Sharing some great links found this morning while enjoying a Starbucks coffee and Krispy Kreme doughnut. :-)
A great Quantitative Primer from the Bionic Turtle.
Nice little profile on Parametric Portfolio Associates by Bloomberg Markets Magazine. I enjoyed reading their rebalancing alpha along with their contrarian weighting of individual stocks for each country. In fact, check out Parametric's Research & Whitepapers area...great information to be had. Their paper on Using Statistical Process Control to Monitor Active Managers is one to read a few times this weekend.

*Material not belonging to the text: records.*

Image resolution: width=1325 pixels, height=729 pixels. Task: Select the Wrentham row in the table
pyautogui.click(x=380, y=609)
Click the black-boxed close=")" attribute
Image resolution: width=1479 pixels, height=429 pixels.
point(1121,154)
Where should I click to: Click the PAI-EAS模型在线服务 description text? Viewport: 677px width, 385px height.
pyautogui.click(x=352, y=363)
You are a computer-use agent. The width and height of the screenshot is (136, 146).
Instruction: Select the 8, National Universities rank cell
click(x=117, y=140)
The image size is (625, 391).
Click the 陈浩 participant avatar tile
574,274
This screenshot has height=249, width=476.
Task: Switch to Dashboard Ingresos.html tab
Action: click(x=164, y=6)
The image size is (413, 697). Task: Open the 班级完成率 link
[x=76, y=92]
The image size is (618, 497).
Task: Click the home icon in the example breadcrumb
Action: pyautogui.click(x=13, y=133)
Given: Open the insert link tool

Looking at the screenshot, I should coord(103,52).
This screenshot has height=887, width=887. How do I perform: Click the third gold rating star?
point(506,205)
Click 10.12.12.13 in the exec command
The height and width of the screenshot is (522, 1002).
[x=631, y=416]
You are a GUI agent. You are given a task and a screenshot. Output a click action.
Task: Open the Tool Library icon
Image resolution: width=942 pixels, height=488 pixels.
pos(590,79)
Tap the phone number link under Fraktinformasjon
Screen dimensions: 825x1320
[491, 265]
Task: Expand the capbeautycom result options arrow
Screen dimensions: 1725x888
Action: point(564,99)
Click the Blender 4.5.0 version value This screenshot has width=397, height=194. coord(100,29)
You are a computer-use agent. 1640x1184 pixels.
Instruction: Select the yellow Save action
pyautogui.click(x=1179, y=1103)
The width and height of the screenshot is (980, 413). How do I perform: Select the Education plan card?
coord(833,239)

One view shared by Parametric coincides with my recent testing of alpha filtering in the U.S. Equities market. Parametric found that smaller countries exhibit less correlation to the broader markets. My guess is due to less investor attention, liquidity issues, and such. In essence the markets are less efficient which enable Parametric to extract alpha (non-commoditized beta) by overweighting these smaller countries in their portfolio compared to the index they track. I found that by increasing the frequency in my alpha calculations...the fewer stocks I found that could beat the market (high alpha). Increasing the frequency to daily in my alpha filter picked up only the most illiquid stocks in the market out of the 20,000 stocks in my database (including the delisted). What does this mean? These stocks are the less followed? Less efficient? Their returns are least effected by the broad market? Short-term...all other stocks are governed by the overall market returns? Only if you extend your time horizon do stocks capture more alpha from the market? My recent testing shows this to be a possibility.
So, what should an investor/trader do? Well, if you're a daytrader, you should pay much more attention to the market in general. The market acts as a powerful force in a stock's short-term returns. If you're an investor...extending your time horizon months if not years is a way to capture more (alpha) than the market gives (beta) to each individual stock. Think about it...anywhere the market is efficient...the market governs the behavior. Only when you drive outside of that efficient zone do you capture non-market behavior. Holding stocks for the very long-term is one road outside of the city.
World Beta finds an interview with Harvard's Endowment manager,El-Erian. El-Erian claims his biggest challenge is overcoming the popularity of the endowment model. Which I tend to agree.
Finally, for you R fans out there...check out the Econometric tools for performance and risk analysis created by Brian G. Peterson and Peter Carl. Need to calculate the Information Ratio, Sharpe Ratio, Sortino Ratio, max drawdowns, rolling returns, CAPM, Kelly Ratio, and Omega on your portfolio's returns? Then this PerformanceAnalytics package could be just the ticket. I have yet to work with this feature-rich package...but have it on my list of to-do's over the coming weeks.
That's it from TaylorTree...where the weather is beautiful, coffee is great, and I've got an afternoon of fishing in my future.